第13話 肉体疲労

 採掘後、休憩を取っている時に、ヴァヴァが言った。


「この量を運べるのかい?アタシら2人がまた荷車に乗るわけじゃが」

「以前は、これ以上を運んでいました。荷車の底は鉄板補強もしてあるのでいけます」

「余裕っすよ」

「そうかい。食事が終わったら、早速帰るとしよう。この空間で松明を長い時間燃やしているから、ぼちぼち息苦しくなるだろう。昔の換気口は当てにならないからな」


「オレらが採掘してた時に、よく注意を受けてました。カナリアを連れていくの忘れた隊員がひどく叱られていたのを思い出します。別働隊は、毒気のある霧が噴出し、死傷者が出たことがあったんですよ」

「それなら、いい頃合いかもしれんな。ガー坊、あの水を塞いできてくれるかい?」

「ぁ~ぃ」


 ガー坊が地形操作で地下水が出る穴を塞ぎ、荷車まで戻ってきたところで、ドリィとイスイが周囲の壁にある松明を外し火を消して回る。そして、帰りの通路も全て松明を消しながら昇降機まで辿り着いた。

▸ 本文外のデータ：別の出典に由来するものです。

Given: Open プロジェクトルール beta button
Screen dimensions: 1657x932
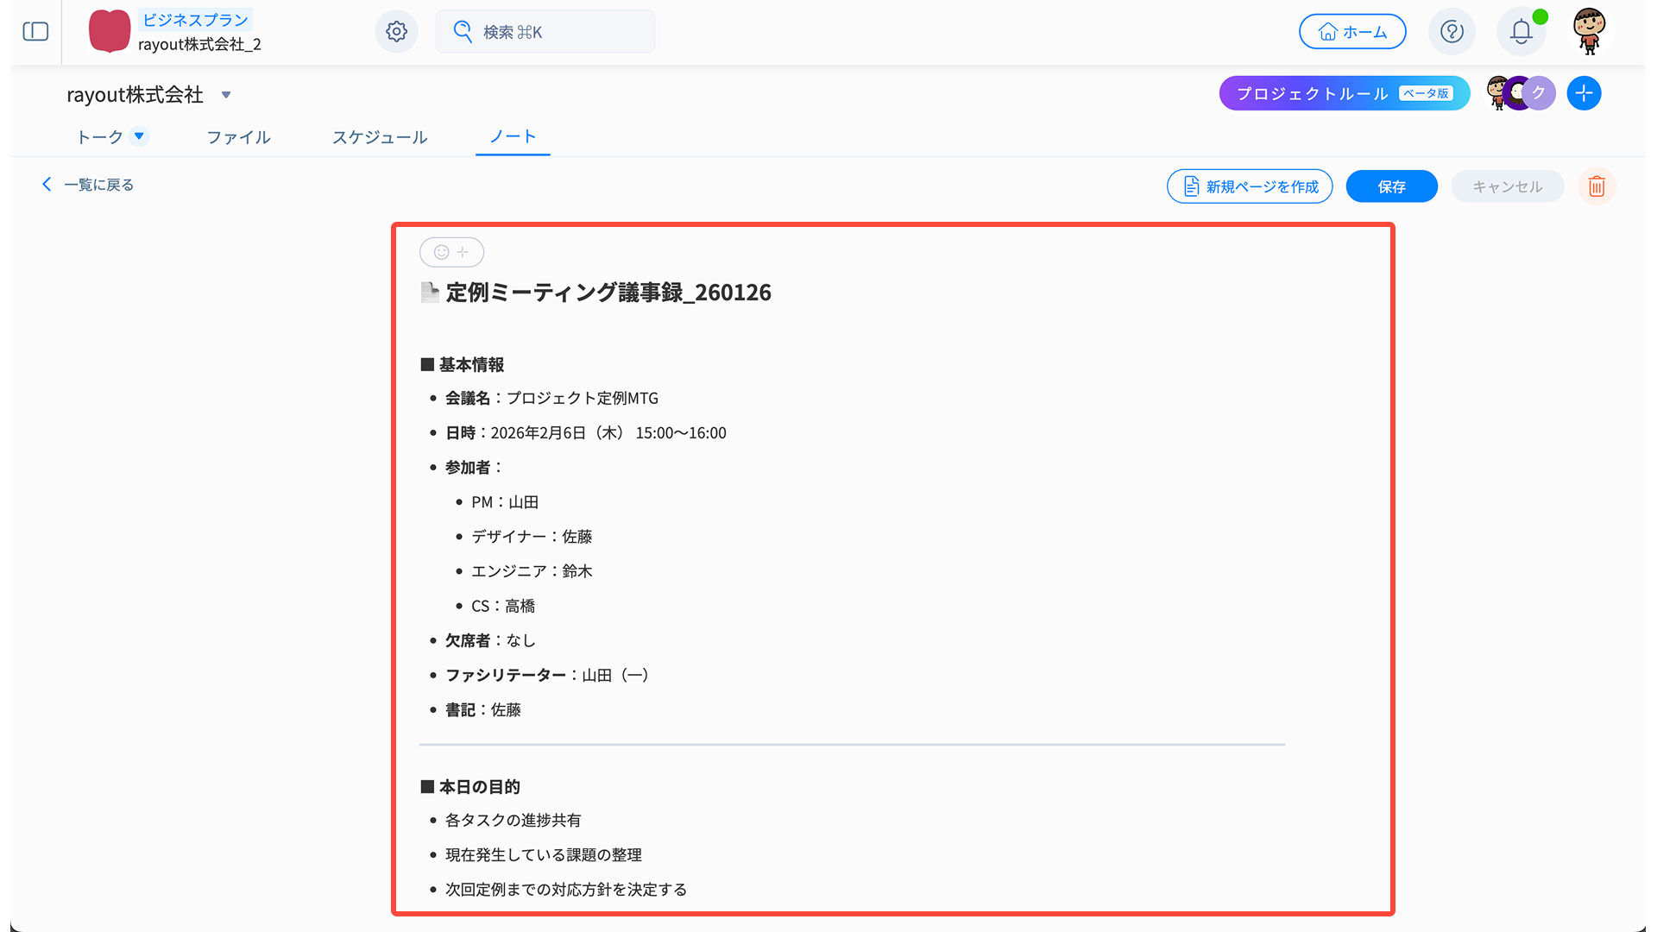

「上昇か。ガー坊、ちゃんと荷車に掴まっておくんだよ」


 上る前から、ガー坊は少し体が強ばっている。昇降機自体が苦手になったようだ。


「ぁんわぉぉんふぅぅ」


 ガー坊が、また妙な声を出しながら、昇降機の浮遊感を必死に耐えていた。


 鉱山入り口に戻ってくると、外は日暮れの時間となっていた。ドリィとイスイは、荷車の水晶を布で覆い、目立たぬようにした。同じ反王国側であっても、王国側で貴重な鉱石を売って現金を稼ぐ者がいるため、奪われては困るからだ。その布の上に座り直したヴァヴァは、帰り道、夕日がヒッポリー湖に映る景色を眺め、癒やされる。ガー坊は、初めての多くの体験から疲労したためすぐに眠りだした。

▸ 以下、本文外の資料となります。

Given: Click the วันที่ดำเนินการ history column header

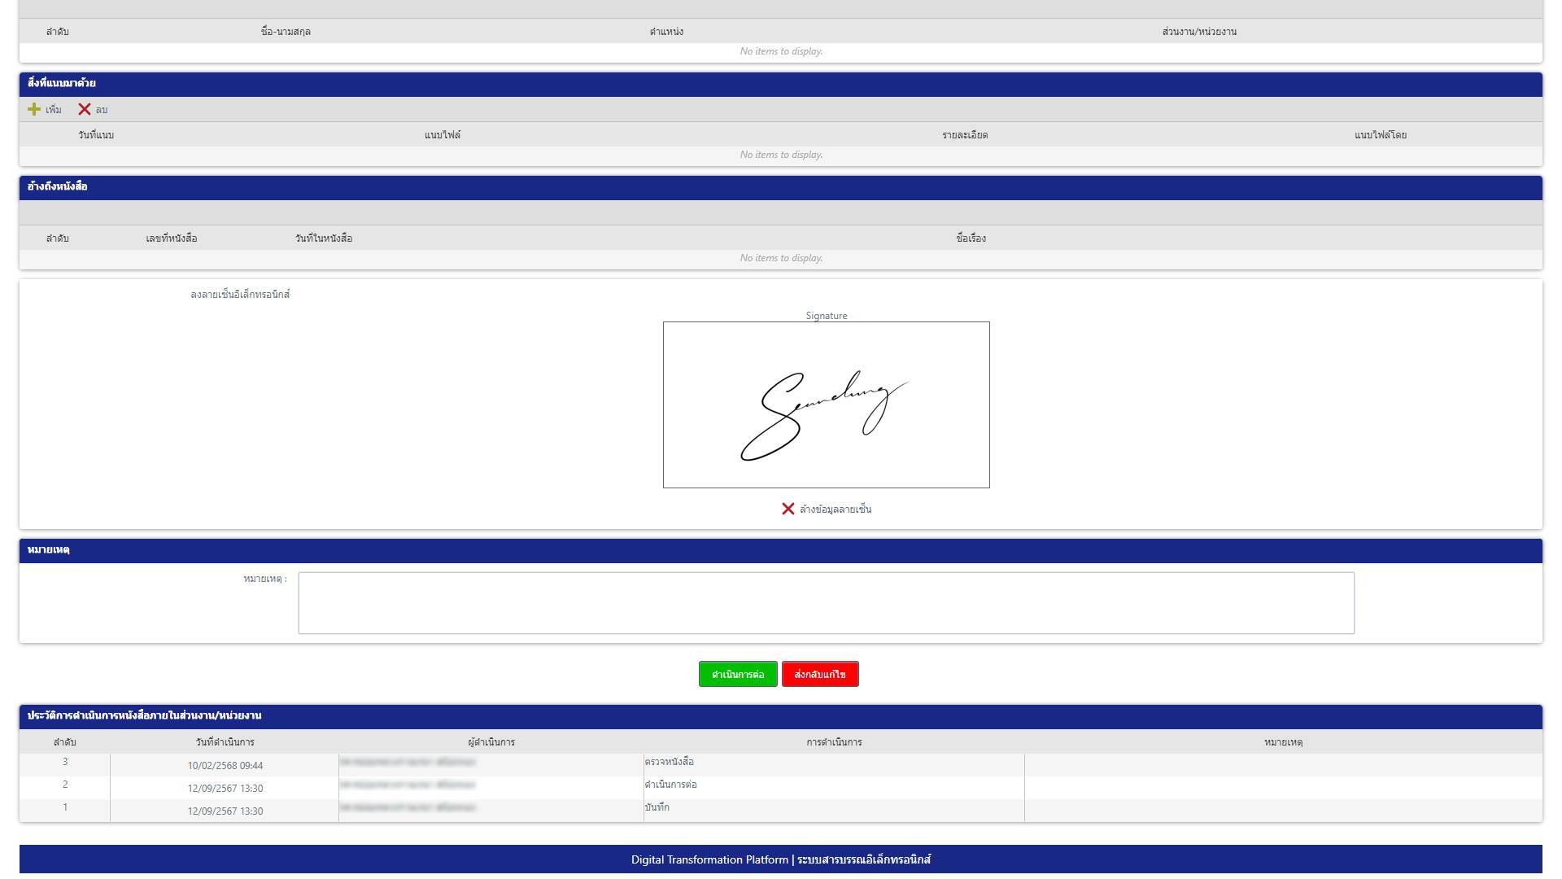Looking at the screenshot, I should click(x=225, y=742).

 かなりの重量となった帰りは、3時間かかって魔道具工房に無事到着した。


「この状態で荷車を外には置いとけないので、水晶を工房内に運び入れます。ヴァヴァさんとガー坊は休んでください」

「それなら、地下室の魔法陣部屋の隅っこに運んでくれないか?ただ、そこから入りきれないものは、地下廊下に置いてほしい」

「分かりました。オレらは、疲れてても、やっぱり眠れない付与なので、夜通しかかっても運び入れます」

「・・・全く難儀な体だねぇ(それは、ヒポの呪いで『隷属』って言うんだよ)」


 ヴァヴァとガー坊は睡眠を取り、ドリィとイスイは、採掘した水晶を深夜遅くまで地下室に運び入れ続けた。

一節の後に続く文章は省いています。